Features

Defense lawyer could be removed from SLA case

The Associated Press
Tuesday December 19, 2000

LOS ANGELES — Sara Jane Olson’s lead attorney was ordered Monday to appear in court and explain why he should not be taken off the Symbionese Liberation Army attempted-bombing case for failing to prepare for trial. 

Superior Court Judge Cecil Mills issued the order when attorney J. Tony Serra failed to show up for a hearing on postponement of the trial. It was one of several hearings that Serra has missed since he joined Olson’s defense last spring. 

“He’s a great lawyer and so he has a busy trial calendar,” Serra’s co-counsel, Shawn Chapman, said outside court. “I think he’ll be able to come here and satisfy Judge Mills that he is able to prepare for the case.” 

The judge said he was told that Serra is in a trial in Placer County in Northern California and could not come to Los Angeles because the jury there was deliberating. 

He is expected to appear after the jury delivers a verdict in that case. 

The prosecutors said they received a call on Monday from a San Francisco prosecutor who was concerned because Serra has a trial beginning there on Jan. 3. 

Meanwhile, Mills granted a postponement of Olson’s trial from the originally scheduled date of Jan. 8 until April 10. He said that the trial would begin within 30 days after that. 

The judge also criticized Deputy District Attorneys Michael Latin and Eleanor Hunter for filing a strongly worded opposition to the continuance which he called “mean-spirited and hurtful in its authorship.”  

He said they had spent more time castigating the defense lawyers than talking about the case. 

Mills took over as interim judge when Superior Court Judge James Ideman was transferred to a suburban courthouse and opted not to take the Olson case with him. Ideman had presided over it since just after Olson’s arrest in June 1999. 

Olson, formerly known as Kathleen Soliah, had been a fugitive since her indictment in 1976. She had changed her name, married, had three children and became a volunteer for her church and other community causes in St. Paul, Minn. 

Olson is accused of trying to murder police officers by placing bombs under squad cars in 1975, allegedly as retaliation for the deaths of her friends in a 1974 Symbionese Liberation Army shootout with officers. The bombs did not go off. 

Since the case resurfaced, defense lawyers repeatedly bowed out for personal reasons, leading to postponements. The judge’s departure was the latest upheaval. 

Mills said the case will be assigned to Superior Court Judge Larry P. Fidler. But Fidler will spend the first three months of 2001 on temporary duty at an appeals court. 

After a meeting with Olson and Chapman, the judge agreed to continue public payment of Chapman and other lawyers to assist her in sifting through thousands of documents. 

Olson said in an affidavit that she and her husband, a doctor, liquidated their assets and mortgaged their house to put up some of the money for her $1 million bail and to hire private lawyers after arrest.  
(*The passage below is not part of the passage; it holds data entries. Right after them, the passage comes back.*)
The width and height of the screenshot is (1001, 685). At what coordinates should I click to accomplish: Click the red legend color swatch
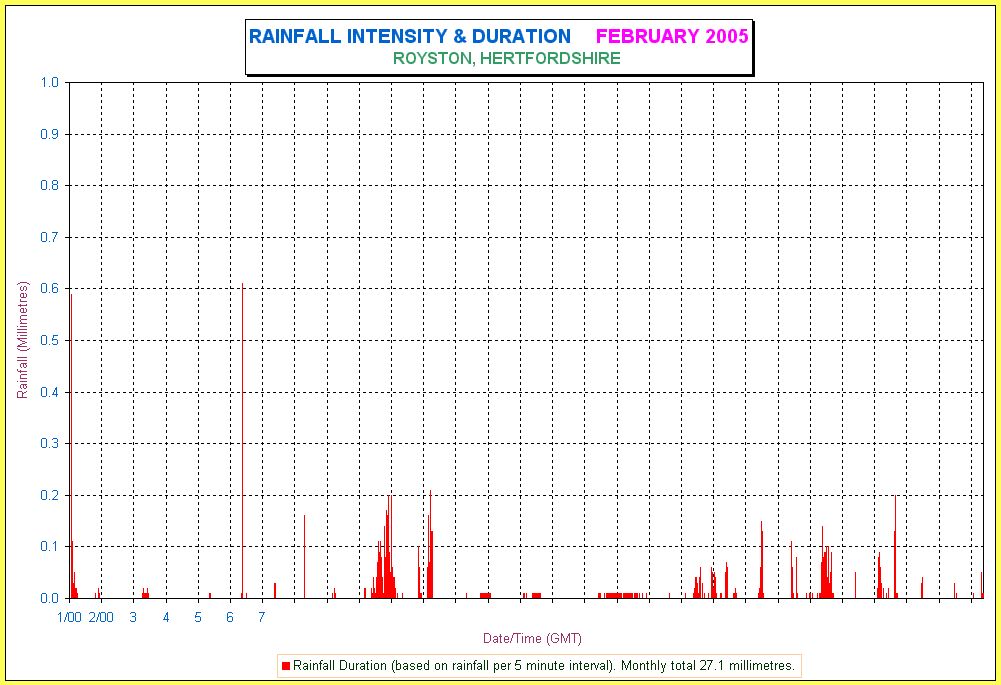(x=286, y=666)
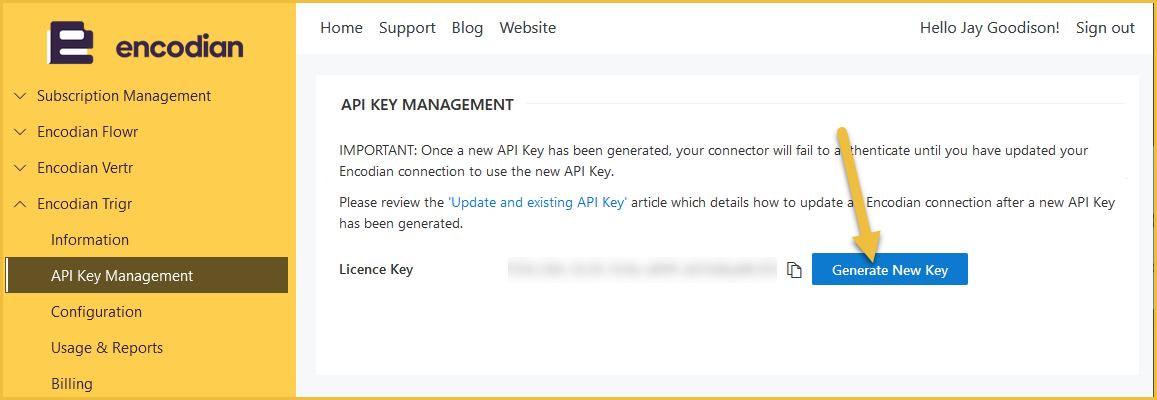Visit the Website link in the top bar
The image size is (1157, 400).
point(528,27)
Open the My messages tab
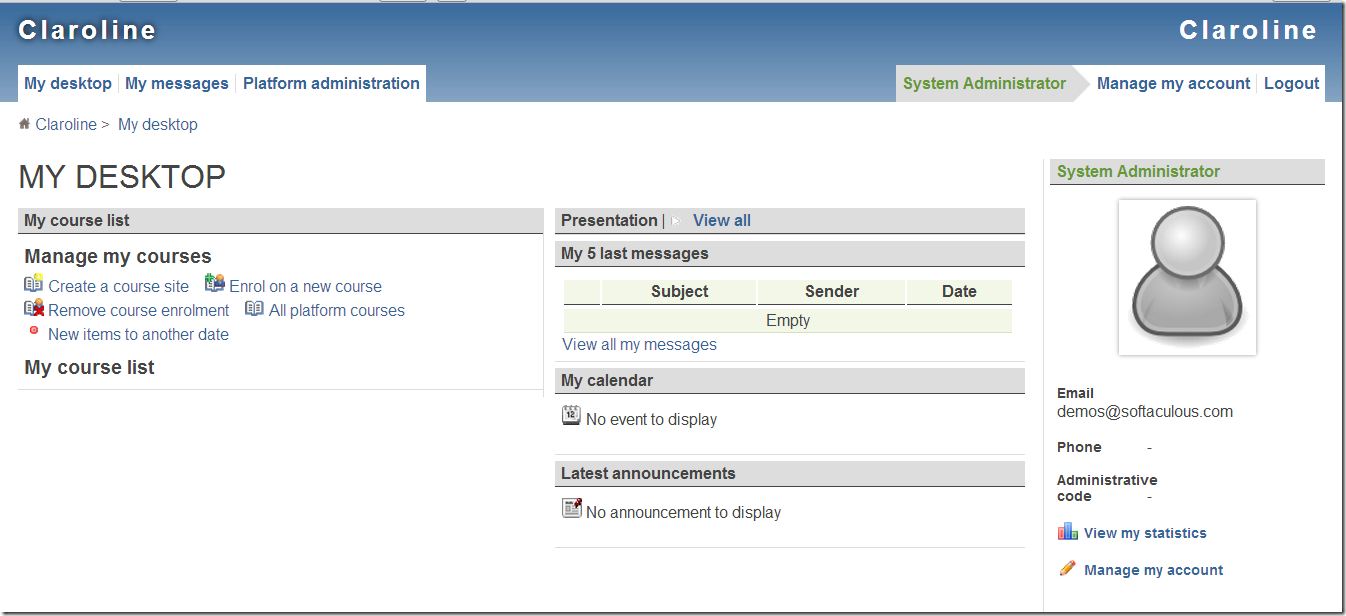The image size is (1346, 616). click(x=177, y=84)
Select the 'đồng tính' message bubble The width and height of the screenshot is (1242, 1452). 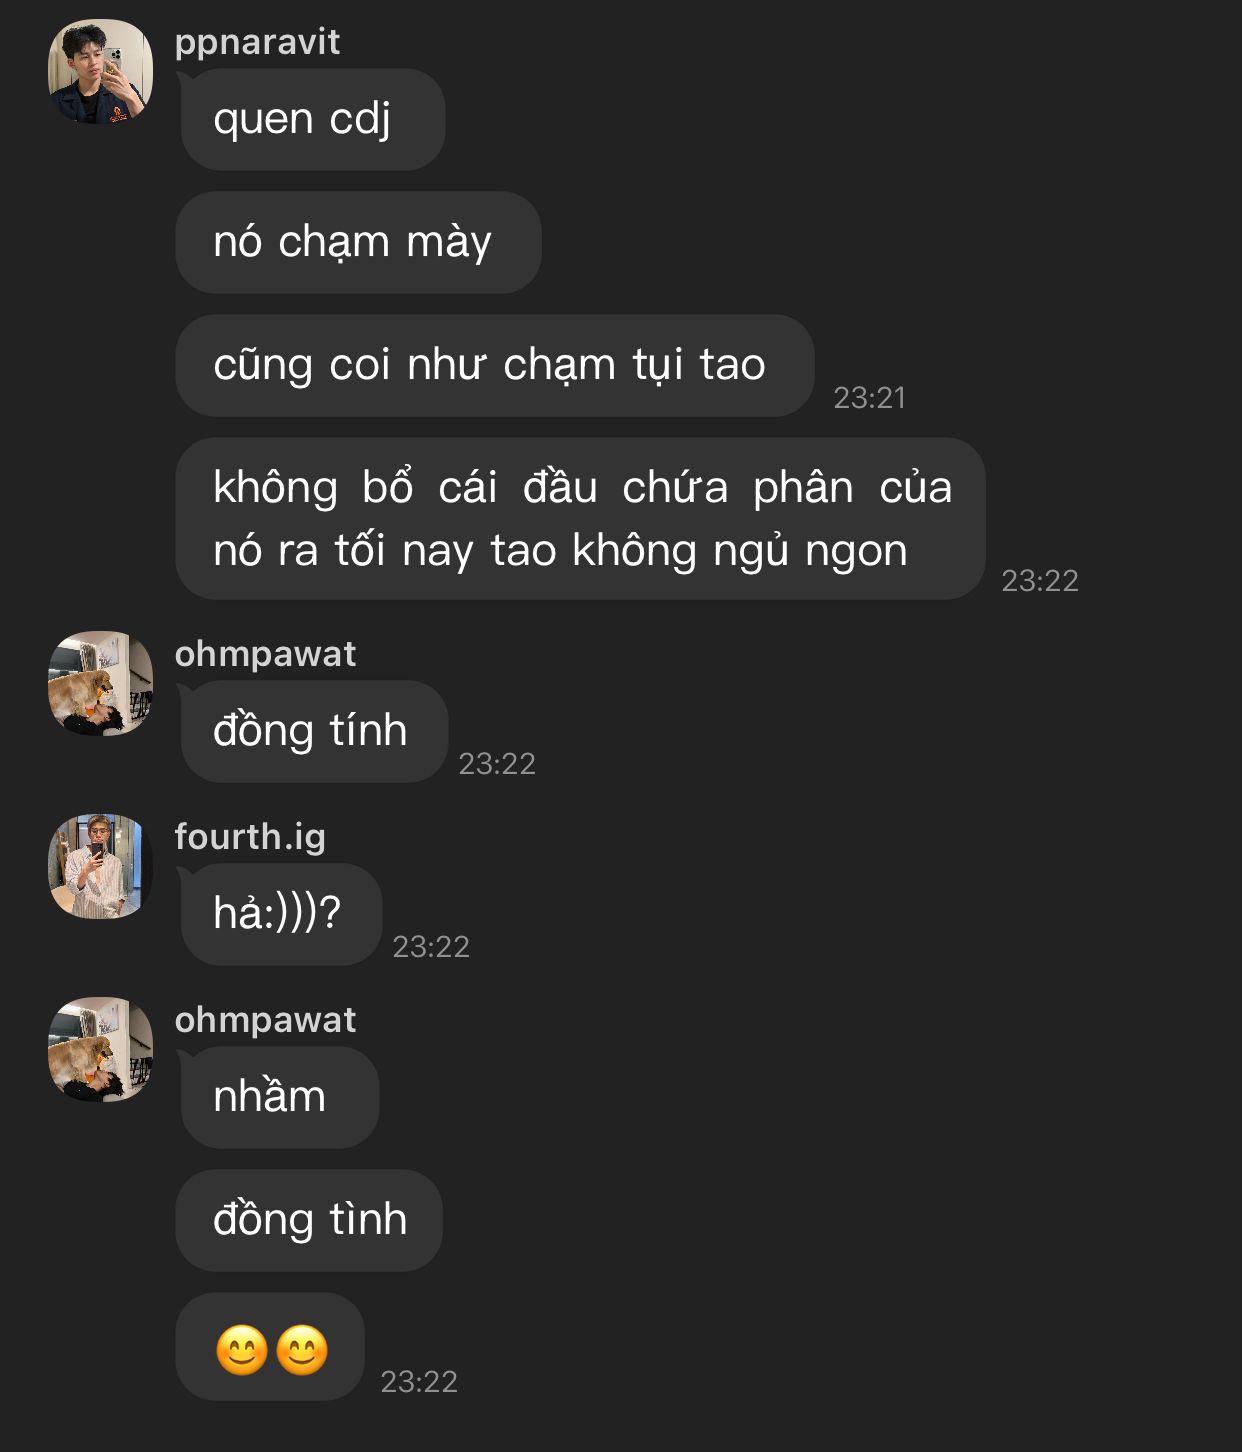click(x=312, y=732)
The bulk of her bail was posted by friends and family. 

Olson said she has not received any money from the Sara Olson Defense Committee but it has paid some of her travel costs. 

 

“My husband and I have no savings account and no other assets which can be liquidated,” Olson’s declaration said. 

She said she will be using money now in a trust fund to pay Serra and costs for her and her husband to relocate to Los Angeles for the trial. 

The prosecutors said outside court they are concerned about delays because a number of witnesses are elderly and some have died. They said that 25 witnesses have died since the date of the crime and several are now ailing.